SebastiAn’s stature in the music industry has been established not by his solo output but by his production work for others – Frank Ocean, M.I.A., Charlotte Gainsbourg, to name a few. His debut full-length, 2011’s Total, was received warmly but did not launch him into orbit. This eventual follow-up is a stronger collection, bearing the hallmarks of the aforementioned collaborators, but more crucially reaping the benefits of its master’s musical dexterity.
Thirst proves that the key quality at SebastiAn’s disposal, the trait that is best served to lift him above the fray of runners and riders in electronic production, is his facility for reframing and reconfiguring his energies through the prism of the collaborator put before him.

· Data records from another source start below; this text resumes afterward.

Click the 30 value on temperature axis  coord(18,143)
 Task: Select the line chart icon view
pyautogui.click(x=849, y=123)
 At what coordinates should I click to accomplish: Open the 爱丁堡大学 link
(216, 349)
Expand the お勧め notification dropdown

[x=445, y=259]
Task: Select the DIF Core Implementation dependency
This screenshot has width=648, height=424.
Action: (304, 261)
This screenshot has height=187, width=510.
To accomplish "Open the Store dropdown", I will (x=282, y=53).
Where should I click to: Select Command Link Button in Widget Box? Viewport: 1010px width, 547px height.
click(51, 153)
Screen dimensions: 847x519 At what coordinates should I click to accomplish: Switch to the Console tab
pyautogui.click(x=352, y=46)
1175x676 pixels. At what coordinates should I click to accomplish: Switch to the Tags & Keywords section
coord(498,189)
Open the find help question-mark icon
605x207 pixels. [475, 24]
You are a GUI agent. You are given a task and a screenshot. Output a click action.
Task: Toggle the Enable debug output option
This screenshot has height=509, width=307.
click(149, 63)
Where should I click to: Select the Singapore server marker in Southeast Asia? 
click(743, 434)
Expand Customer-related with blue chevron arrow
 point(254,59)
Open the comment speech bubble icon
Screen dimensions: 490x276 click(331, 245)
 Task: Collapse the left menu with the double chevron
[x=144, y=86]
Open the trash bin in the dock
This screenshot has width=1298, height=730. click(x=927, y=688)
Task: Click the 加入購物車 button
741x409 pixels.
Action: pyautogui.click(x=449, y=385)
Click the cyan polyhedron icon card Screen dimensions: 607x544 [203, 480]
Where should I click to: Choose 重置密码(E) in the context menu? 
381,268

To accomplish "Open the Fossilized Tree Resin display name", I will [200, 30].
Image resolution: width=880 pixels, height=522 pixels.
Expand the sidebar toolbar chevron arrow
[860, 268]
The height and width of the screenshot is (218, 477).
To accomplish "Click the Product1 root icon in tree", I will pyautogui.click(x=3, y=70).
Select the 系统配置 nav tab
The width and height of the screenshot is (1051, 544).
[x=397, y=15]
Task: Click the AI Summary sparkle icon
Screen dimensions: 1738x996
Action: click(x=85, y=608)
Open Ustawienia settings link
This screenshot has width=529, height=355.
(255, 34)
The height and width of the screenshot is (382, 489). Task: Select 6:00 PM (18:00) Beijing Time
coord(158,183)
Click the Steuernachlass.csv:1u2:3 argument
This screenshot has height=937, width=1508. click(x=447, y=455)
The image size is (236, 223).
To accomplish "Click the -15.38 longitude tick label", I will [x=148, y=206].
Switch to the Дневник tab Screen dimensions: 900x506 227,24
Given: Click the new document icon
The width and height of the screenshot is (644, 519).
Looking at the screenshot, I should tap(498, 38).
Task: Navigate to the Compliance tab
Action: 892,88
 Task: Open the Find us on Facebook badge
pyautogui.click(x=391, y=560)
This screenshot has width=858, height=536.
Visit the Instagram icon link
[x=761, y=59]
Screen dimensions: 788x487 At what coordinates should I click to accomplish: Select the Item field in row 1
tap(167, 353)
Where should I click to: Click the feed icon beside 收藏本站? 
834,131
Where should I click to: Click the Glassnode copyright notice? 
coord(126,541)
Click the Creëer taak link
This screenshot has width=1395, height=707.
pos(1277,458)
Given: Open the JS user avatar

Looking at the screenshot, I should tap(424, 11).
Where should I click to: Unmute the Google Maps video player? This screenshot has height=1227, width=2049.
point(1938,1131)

It explains why ten of the fourteen tracks here have a listed featured performer, with no name appearing more than once. This is a glittering pot pourri of styles and genres, all happily housed under one roof.
Whether it is his rubbery basslines or his highly instinctive hedonistic arrangements, there is always an essence to SebastiAn’s tracks here that tag them as his own: the maxed-out menace of the title track and the ’90s French house of ‘Beograd’ clearly share a personality. But somewhat paradoxically, he is also able to shapeshift into whatever form the music desires, covering on this record multiple horizons: consider the slinky, seductive ‘Doorman’ with Syd (an album standout) or the indie dance of ‘Handcuffed to a Parking Meter’, which features a typically deadpan comedic turn from Sparks. That these two tracks should co-exist at all, let alone with relative ease alongside appearances from Gainsbourg and Mayer Hawthorne, is an impressive trick. The album sags at times, but there are tracks here that demand attention.